_Work item_
I would like you to output every record below exactly, apart from the pictures.

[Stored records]
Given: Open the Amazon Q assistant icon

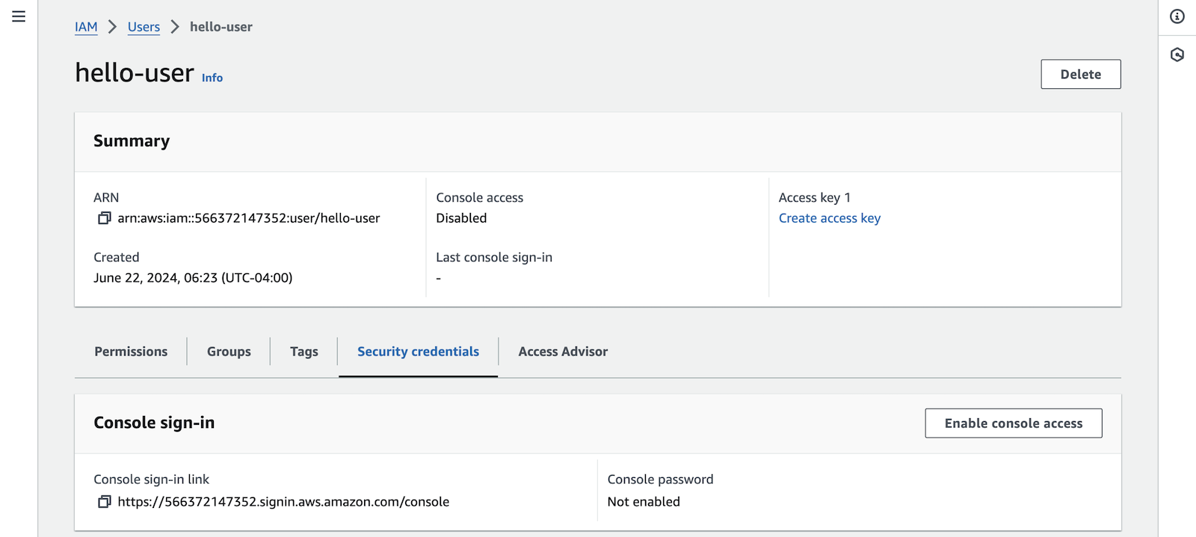Looking at the screenshot, I should 1176,54.
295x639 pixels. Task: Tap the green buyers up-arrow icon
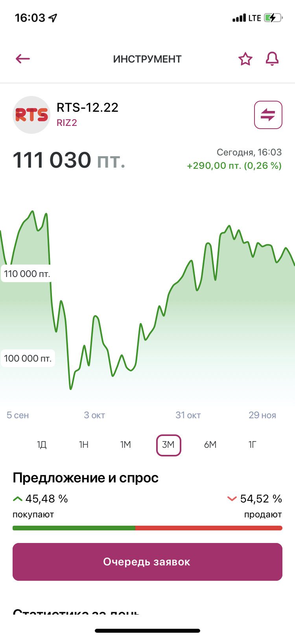pos(18,499)
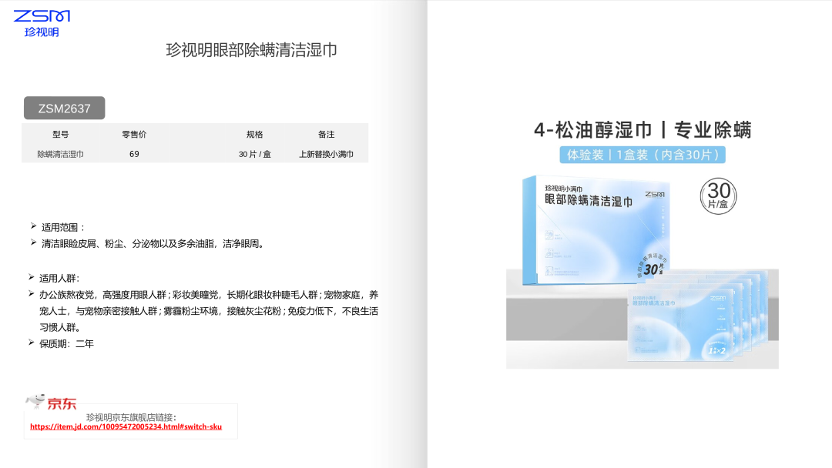The height and width of the screenshot is (468, 832).
Task: Click the arrow bullet beside 适用人群
Action: click(x=32, y=277)
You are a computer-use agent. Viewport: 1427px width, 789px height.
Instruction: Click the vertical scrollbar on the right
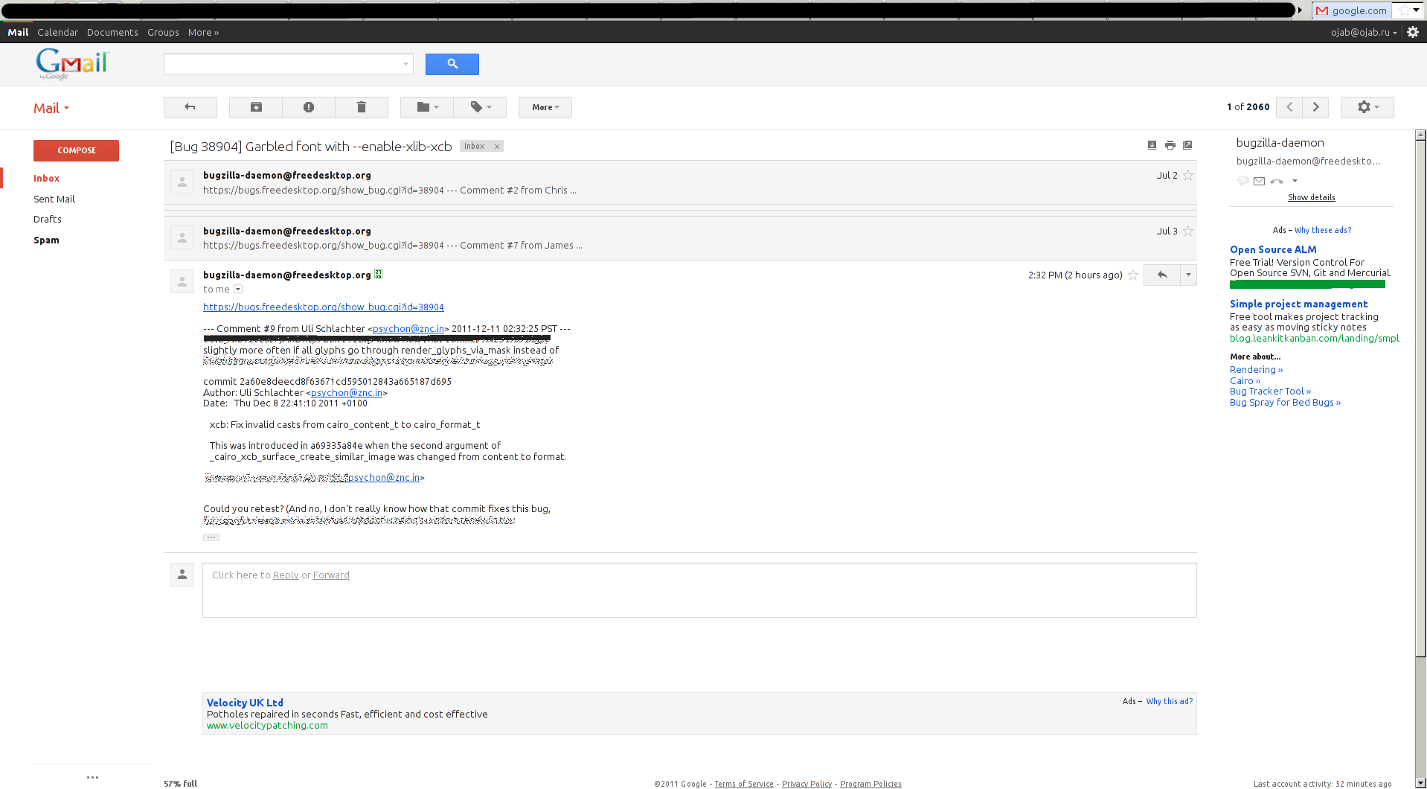[x=1420, y=395]
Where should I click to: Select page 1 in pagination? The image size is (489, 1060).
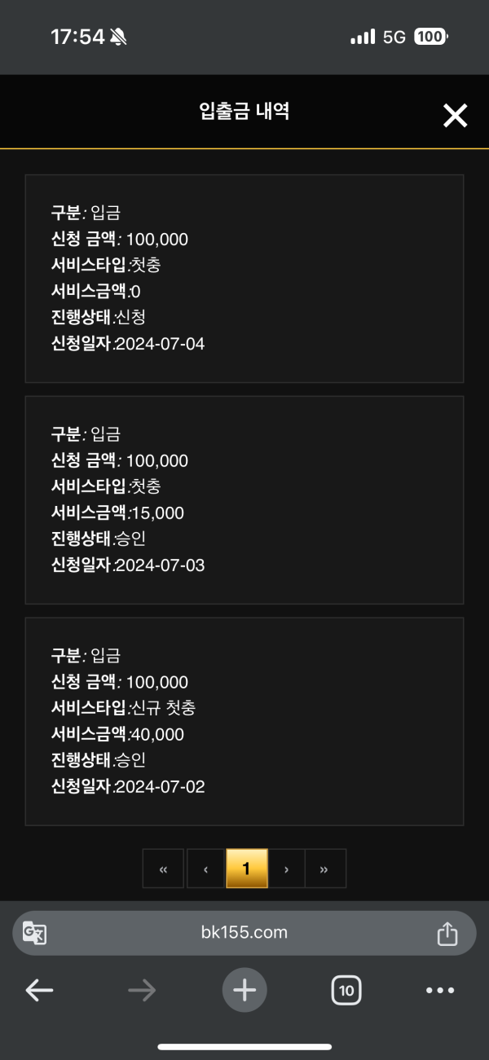tap(246, 869)
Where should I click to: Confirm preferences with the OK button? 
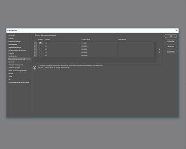(171, 36)
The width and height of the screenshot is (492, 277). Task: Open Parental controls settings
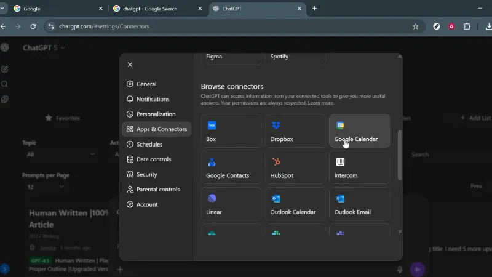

_Written response_
Given: Open the Amazon Q assistant icon

Looking at the screenshot, I should 1176,54.
295x639 pixels. Task: Tap the green buyers up-arrow icon
pos(18,499)
The height and width of the screenshot is (468, 832).
Task: Click the arrow bullet beside 适用人群
Action: click(x=32, y=277)
You are a computer-use agent. Viewport: 1427px width, 789px height.
Instruction: Click the vertical scrollbar on the right
[x=1420, y=395]
Where should I click to: Select page 1 in pagination? The image size is (489, 1060).
tap(246, 869)
Where should I click to: Confirm preferences with the OK button? 
(171, 36)
The width and height of the screenshot is (492, 277). Task: Open Parental controls settings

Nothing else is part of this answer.